Thanks for the answer, I was expecting this a bit, at least with graphic cards, as they for sure can't handle the
needs of a new OS. I realized it right after posting...
I will still try to install a SB16, I think there exist adapters for ISA/PCI.
Even if its emulated, I guess you can't get closer to the original experience.
And I am having one gathering dust, so....

Connecting the PC Speaker to the soundcard - I am using Linux, only since half a year,
but what I found out so far, is, there are solutions for almost everything out there.
Maybe I can find something like the old speaker.drv, and switch between SB16/Speaker
(connected to onboard sound) with a hotkey.
May be possible with QJackCTL. Will take some time to set up for sure.
Frankly, my programming skills are very sub standard - at least in this forum. 😀

btw. cheers to VIenna, I got a flat there, too 😀

@beastlike

It was somewhere in the DosBox feature request thread, I think.
+1

I am building this machine for a private gaming room, where I allready have an original
Arcade cabinet with CRT that runs MAME in Dos 7.0...also gathered some old hardware for this
to make it work.
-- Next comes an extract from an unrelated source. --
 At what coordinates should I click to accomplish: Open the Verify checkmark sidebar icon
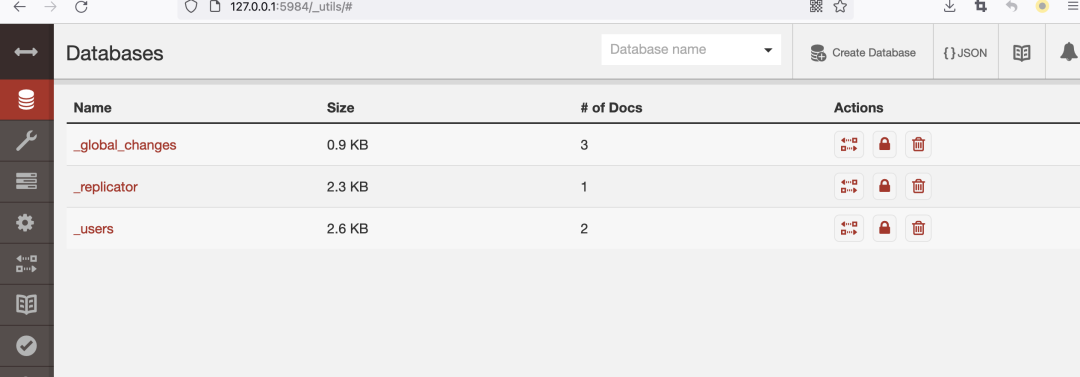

It was quite of a task.
So the machine should be very uncomplicated to use, without any rebooting for different games,
and DosBox is best for that. My friends should be able to turn it on and just play, without too much
extra knowledge.

Allthough I am thinking about setting it up Dual boot, with a menu flashing for a second or so,
to boot it into ...... maybe Freedos, if that solves the problems with EMM386 / CWSDPMI and
all the different memory managers. I remember that I had SOME issues with that in the 90s.
Will check it out.

ISA Cirrus? Never heard of that one! I am a quite experienced sound tech and I will
compare the differences between the emulation / original SB sound, when the PC is up,
I am curious about that.
Will read about Cirrus, maybe I can get some.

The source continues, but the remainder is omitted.